On the behaviour of infinite, periodic, mono-coupled waveguides using a transmission coefficient phase method

Abstract

Abstract Wave propagation in a one dimensional, mono-coupled waveguide composed of an infinite wave-bearing structure supported by periodic discontinuities is analysed in terms of the transmission and reflection coefficients of a single discontinuity, expressions for which are often available in the literature. The general solution is presented and is applicable for arbitrary transmission and reflection coefficients. For conservative discontinuities, conservation of energy imposes relationships on the complex values of these coefficients and yields a simplified expression for the propagation constant, which is a function of the phase of the transmission coefficient, and a second phase angle which arises from the conditions of continuity and equilibrium at the discontinuity.
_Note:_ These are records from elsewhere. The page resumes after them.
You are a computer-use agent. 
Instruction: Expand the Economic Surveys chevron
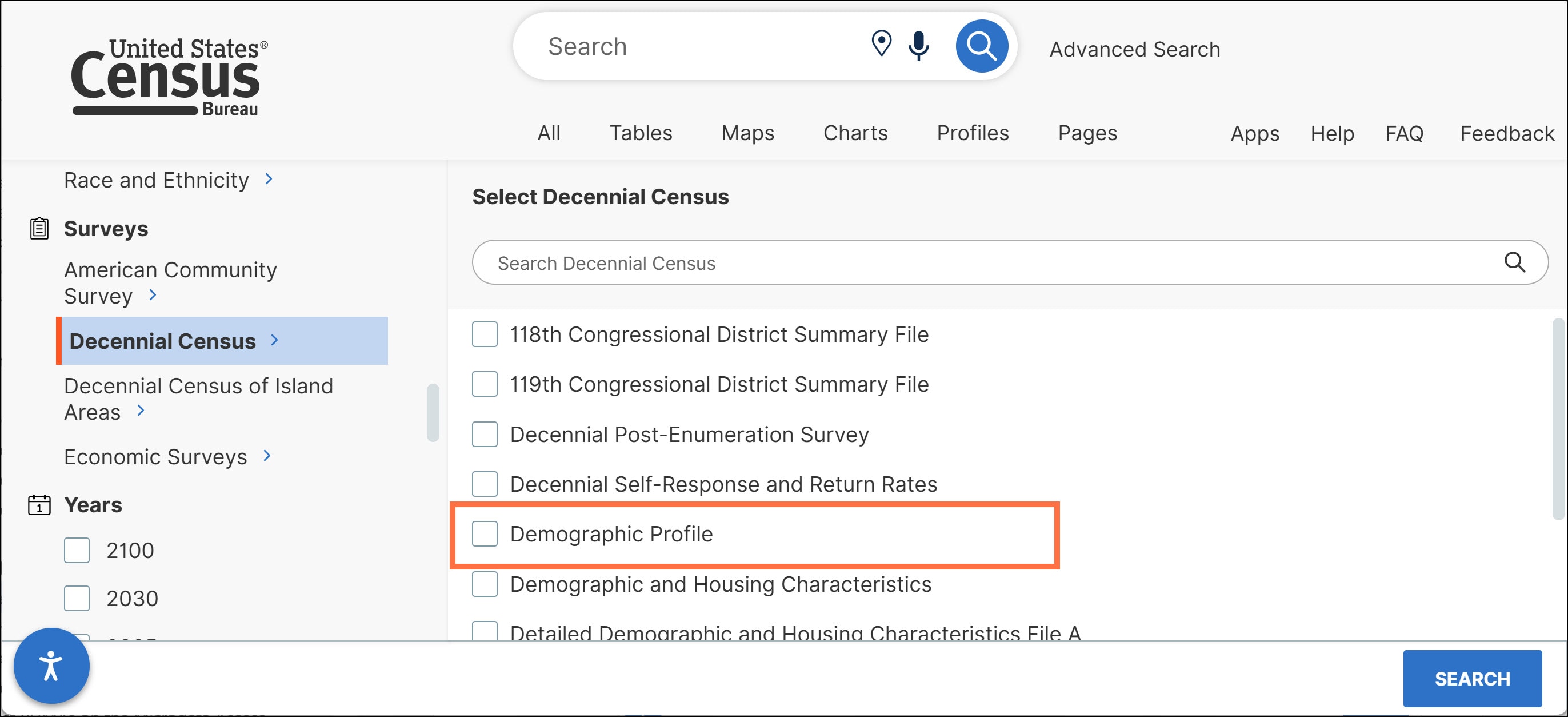[267, 456]
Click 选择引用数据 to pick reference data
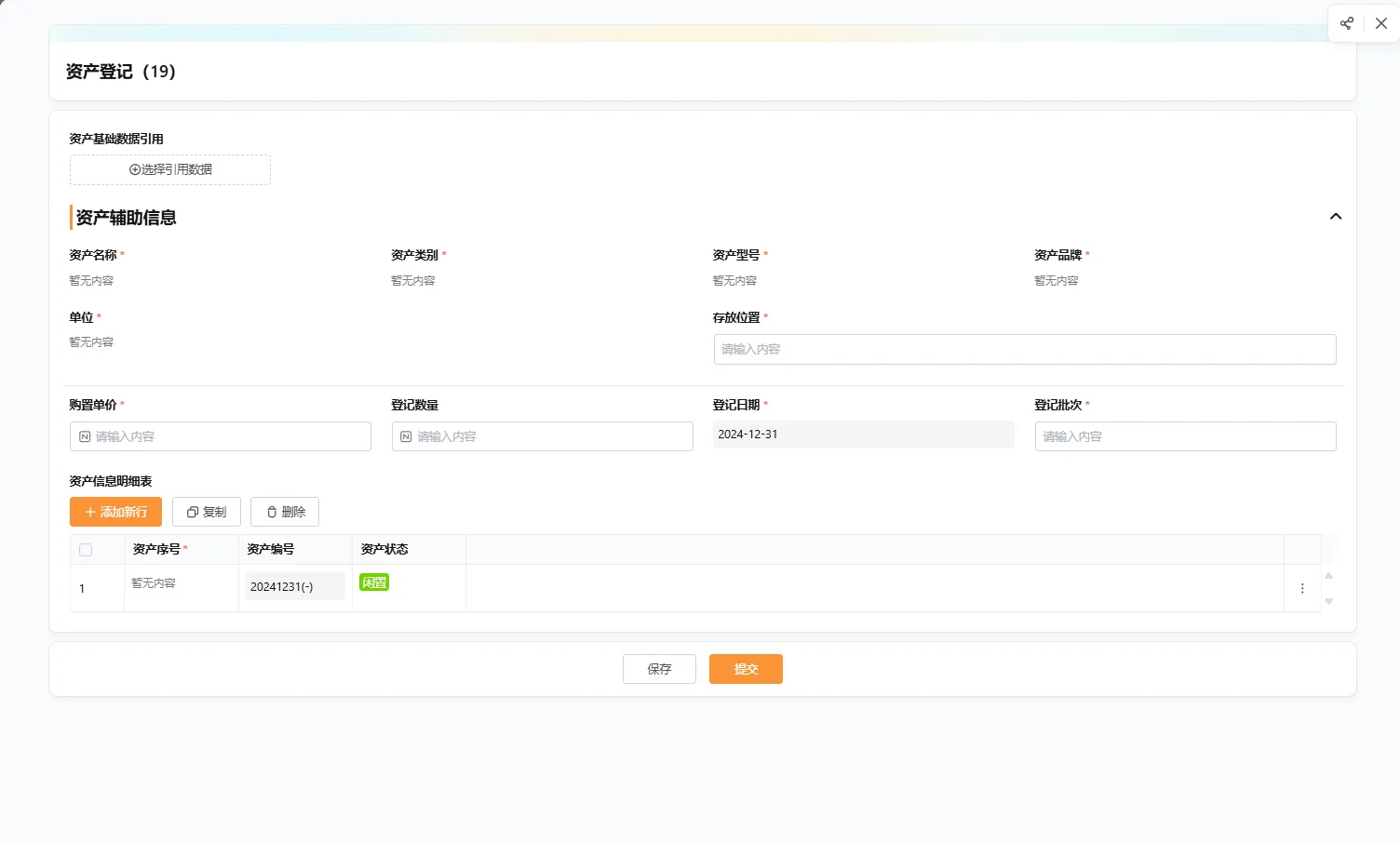This screenshot has height=843, width=1400. (170, 169)
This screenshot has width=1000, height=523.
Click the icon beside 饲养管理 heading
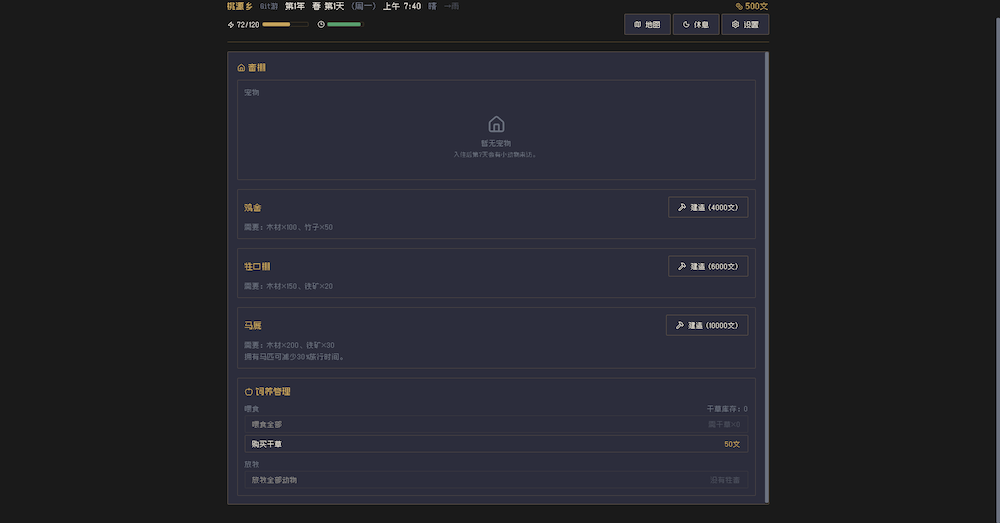(x=249, y=391)
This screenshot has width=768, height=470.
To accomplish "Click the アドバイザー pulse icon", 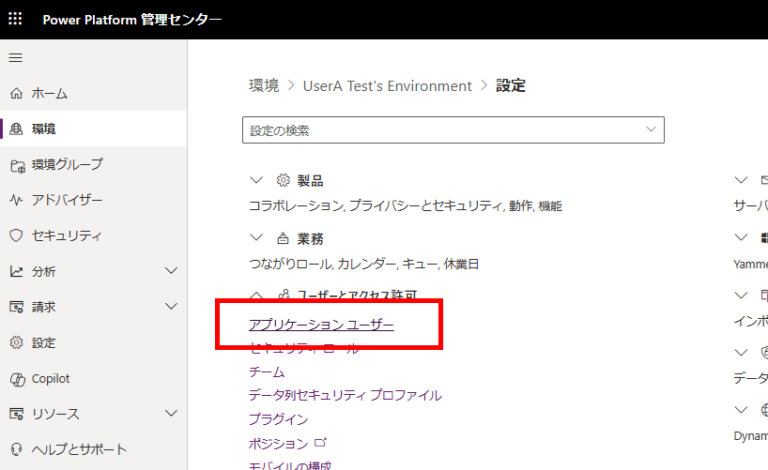I will click(x=16, y=200).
Expressions for the bounding frequencies between pass and stop bands, the bandwidth of a stop band, and the upper bound of attenuation within a stop band are also given in terms of these phases. For some common systems, the phase of the transmission coefficient determines the behaviour of the entire system and thus provides a straightforward analysis. The proposed approach for mono-coupled waveguides can also be applied to some multi-coupled waveguides such as beams under the assumption that nearfield waves are negligible. The approach is then applied to an infinite periodic string on arbitrary supports, an Euler-Bernoulli beam on periodic arbitrary supports, and a system of thin beams that are hinged at periodic intervals with arbitrary supports.